Copy out the rows exactly as they appear, from the beginning through the line containing "tap(705, 277)", including that line.

◆ **SUPPLIED DATA**
-*-*-

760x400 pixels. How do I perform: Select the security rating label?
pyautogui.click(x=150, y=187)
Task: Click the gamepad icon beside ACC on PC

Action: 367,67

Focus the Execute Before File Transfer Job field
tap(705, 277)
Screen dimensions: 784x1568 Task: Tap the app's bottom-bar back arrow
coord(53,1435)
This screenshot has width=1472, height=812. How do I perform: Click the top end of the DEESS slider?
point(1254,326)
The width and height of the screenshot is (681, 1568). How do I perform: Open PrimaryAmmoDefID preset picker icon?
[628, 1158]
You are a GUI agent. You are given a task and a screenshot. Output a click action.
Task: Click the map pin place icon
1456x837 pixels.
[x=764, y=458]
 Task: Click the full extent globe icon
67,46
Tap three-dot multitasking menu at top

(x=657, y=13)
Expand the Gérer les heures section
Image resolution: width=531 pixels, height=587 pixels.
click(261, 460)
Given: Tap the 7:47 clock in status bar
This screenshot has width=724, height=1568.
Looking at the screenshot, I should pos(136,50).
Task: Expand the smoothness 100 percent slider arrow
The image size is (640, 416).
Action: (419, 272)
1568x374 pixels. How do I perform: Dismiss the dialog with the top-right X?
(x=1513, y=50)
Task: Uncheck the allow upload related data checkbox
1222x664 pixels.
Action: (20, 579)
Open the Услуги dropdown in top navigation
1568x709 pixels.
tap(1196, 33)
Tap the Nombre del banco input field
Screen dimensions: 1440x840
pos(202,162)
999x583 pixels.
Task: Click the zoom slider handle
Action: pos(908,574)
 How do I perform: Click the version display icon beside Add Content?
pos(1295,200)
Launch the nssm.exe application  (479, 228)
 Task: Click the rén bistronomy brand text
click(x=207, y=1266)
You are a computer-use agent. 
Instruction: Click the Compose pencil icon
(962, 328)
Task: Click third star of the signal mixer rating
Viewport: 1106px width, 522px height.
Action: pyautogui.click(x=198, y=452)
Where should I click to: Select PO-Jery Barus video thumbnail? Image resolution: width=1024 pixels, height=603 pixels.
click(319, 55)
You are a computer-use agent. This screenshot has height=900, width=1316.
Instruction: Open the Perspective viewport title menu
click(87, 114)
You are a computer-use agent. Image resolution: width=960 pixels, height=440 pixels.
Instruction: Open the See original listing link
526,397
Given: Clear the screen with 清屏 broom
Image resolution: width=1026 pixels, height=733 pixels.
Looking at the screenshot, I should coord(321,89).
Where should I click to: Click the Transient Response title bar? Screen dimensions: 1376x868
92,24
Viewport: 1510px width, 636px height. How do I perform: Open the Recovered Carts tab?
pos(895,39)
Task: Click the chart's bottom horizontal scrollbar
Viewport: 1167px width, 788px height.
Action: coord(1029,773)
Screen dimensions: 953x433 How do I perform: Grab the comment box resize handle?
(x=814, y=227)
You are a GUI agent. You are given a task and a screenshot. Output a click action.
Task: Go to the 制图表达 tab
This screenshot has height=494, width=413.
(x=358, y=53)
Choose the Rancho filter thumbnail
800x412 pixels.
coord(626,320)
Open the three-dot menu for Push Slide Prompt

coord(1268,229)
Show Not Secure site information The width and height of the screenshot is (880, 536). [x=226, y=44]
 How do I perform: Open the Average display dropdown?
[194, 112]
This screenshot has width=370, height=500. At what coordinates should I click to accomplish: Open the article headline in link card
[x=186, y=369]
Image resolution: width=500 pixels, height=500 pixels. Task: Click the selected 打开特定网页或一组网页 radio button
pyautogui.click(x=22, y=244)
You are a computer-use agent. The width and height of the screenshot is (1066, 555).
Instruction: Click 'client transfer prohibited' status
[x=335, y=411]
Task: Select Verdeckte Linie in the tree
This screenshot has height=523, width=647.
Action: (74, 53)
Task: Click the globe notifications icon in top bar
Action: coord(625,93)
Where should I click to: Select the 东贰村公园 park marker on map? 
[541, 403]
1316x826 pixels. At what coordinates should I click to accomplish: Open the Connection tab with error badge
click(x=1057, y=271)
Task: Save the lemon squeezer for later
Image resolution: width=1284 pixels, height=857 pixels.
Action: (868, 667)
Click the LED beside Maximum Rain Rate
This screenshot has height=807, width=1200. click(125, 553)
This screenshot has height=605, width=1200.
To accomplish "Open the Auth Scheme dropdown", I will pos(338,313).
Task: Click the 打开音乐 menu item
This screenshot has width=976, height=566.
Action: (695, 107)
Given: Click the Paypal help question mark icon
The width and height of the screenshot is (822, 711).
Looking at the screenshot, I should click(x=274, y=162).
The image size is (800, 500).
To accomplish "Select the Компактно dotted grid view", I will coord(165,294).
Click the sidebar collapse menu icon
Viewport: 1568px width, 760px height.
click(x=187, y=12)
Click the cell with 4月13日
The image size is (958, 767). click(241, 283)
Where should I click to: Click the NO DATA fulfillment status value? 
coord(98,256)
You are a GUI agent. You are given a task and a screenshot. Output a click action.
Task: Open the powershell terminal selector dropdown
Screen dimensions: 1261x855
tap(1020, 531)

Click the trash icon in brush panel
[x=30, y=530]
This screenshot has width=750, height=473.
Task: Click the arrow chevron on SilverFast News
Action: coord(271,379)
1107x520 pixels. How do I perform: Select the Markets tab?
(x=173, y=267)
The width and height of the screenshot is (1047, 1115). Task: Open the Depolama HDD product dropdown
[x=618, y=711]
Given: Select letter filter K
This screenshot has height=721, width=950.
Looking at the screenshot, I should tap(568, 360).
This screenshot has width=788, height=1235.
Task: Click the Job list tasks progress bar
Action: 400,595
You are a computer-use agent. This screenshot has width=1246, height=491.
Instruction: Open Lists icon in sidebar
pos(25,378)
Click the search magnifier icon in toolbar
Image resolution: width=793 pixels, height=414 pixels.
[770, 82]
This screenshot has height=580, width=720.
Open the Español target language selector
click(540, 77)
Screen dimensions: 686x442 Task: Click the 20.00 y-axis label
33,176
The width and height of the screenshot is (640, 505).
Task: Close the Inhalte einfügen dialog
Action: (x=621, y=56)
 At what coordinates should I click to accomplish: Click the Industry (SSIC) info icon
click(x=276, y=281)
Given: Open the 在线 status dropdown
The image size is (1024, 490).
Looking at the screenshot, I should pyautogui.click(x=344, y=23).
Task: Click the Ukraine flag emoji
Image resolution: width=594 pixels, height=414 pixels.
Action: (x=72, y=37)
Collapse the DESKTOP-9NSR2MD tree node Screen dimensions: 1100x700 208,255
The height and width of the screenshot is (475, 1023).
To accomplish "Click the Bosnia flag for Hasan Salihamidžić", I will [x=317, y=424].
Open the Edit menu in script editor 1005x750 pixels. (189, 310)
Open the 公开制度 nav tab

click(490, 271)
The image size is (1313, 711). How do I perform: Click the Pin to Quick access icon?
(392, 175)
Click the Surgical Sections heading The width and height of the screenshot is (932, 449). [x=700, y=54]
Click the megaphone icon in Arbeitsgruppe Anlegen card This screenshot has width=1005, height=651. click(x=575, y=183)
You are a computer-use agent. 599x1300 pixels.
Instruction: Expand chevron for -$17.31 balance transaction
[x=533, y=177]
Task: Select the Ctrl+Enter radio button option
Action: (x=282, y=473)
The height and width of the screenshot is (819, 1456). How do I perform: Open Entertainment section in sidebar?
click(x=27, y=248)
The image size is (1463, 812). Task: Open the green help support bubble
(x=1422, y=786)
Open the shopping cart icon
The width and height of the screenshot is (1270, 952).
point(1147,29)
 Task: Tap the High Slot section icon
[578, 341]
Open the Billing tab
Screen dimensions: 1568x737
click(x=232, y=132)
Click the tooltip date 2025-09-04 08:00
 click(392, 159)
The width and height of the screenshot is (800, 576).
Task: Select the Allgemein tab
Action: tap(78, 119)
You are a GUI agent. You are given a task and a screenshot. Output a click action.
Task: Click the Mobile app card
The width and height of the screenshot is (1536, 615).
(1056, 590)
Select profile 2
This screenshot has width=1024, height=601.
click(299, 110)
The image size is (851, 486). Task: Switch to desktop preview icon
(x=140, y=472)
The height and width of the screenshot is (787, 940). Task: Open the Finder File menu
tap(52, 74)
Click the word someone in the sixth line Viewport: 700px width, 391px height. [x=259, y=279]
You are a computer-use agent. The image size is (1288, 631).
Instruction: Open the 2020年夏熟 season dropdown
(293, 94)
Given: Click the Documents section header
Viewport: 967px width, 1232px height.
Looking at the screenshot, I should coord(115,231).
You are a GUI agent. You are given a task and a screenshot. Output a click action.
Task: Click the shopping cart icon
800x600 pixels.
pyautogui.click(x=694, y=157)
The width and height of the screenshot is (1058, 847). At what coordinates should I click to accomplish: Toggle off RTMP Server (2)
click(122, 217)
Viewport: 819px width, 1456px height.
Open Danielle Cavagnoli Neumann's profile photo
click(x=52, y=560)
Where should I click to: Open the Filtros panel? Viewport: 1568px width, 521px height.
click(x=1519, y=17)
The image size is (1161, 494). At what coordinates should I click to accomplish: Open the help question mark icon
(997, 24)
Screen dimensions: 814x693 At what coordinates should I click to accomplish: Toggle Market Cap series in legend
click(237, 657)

-*-*-

◆ **WRITTEN REPLY**
760x400 pixels. How do I perform: Select the security rating label?
pyautogui.click(x=150, y=187)
Task: Click the gamepad icon beside ACC on PC

Action: 367,67

Focus the Execute Before File Transfer Job field
tap(705, 277)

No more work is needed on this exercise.